The Omaha World-Herald has consistently editorialized against extending gambling to Nebraska, and that stance won’t change, said John Gottschalk, chairman of the World-Herald Co. and publisher of the World-Herald. As for Iowa West’s gambling link, he said, “This is not an institution that is owned by, governed by, gambling interests.”
In contrast, The Daily Nonpareil, circulation 16,807, has been supportive of gambling in its
area – since, said its editor, John Leu, “We’ve not seen any real evidence that it’s hugely bad.”
Under the previous owner, Denver-based MediaNews Group Inc., Leu’s publisher reviewed his editorials before publication. Leu sensed that he would have more independence now. After the sale, he asked a World-Herald executive how editorials would be handled and was told, “You know the issues in town better than we do. Just put it in the paper.”
Council Bluffs community leaders had approached the World-Herald Co. before for help
in buying the paper, but the foundation entered the picture only recently, Gottschalk said. He compared Iowa West’s role to that of the Peter Kiewit Foundation, which owns 20% of the World-Herald Co. (the rest is employee-owned) and serves to ensure its continued local ownership.
The Nonpareil will have ample opportunity to show its independence on the issue.
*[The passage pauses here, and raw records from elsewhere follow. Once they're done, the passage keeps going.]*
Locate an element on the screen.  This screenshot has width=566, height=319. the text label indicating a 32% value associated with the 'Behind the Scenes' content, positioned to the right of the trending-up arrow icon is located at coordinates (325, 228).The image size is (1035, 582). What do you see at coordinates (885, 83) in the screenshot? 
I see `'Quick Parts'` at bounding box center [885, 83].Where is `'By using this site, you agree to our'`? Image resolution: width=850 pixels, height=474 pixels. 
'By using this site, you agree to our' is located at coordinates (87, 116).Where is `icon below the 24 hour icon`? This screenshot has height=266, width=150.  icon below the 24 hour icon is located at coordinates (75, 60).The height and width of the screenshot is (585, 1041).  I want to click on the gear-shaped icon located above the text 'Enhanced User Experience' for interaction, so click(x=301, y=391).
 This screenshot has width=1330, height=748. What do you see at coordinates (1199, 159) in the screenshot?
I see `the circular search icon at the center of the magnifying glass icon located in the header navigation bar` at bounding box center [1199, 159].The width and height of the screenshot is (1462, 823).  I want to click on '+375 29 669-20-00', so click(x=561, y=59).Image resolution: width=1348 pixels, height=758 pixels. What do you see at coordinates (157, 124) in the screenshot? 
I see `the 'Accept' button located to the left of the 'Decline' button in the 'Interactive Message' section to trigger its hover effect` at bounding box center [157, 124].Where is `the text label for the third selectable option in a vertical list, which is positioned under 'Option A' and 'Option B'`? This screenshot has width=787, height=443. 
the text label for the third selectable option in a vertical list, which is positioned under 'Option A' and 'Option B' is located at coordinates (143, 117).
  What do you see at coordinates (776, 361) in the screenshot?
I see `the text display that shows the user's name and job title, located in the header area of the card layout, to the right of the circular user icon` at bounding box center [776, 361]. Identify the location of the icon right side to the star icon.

Gambling is on the rise, as are the problems associated with it, the paper reported recently. Controversy erupted earlier this year about the use of state funds to treat problem gamblers. In two years, voters will consider a referendum to keep gaming in Council Bluff’s Pottawattamie County.
Gottschalk said, ultimately, the marketplace will decide if the World-Herald Co. keeps its promise. “We have a strong reputation for integrity and credibility,” he said, “and if readers perceive the newspaper’s not trustworthy, they’ll respond to that – and the business will suffer.”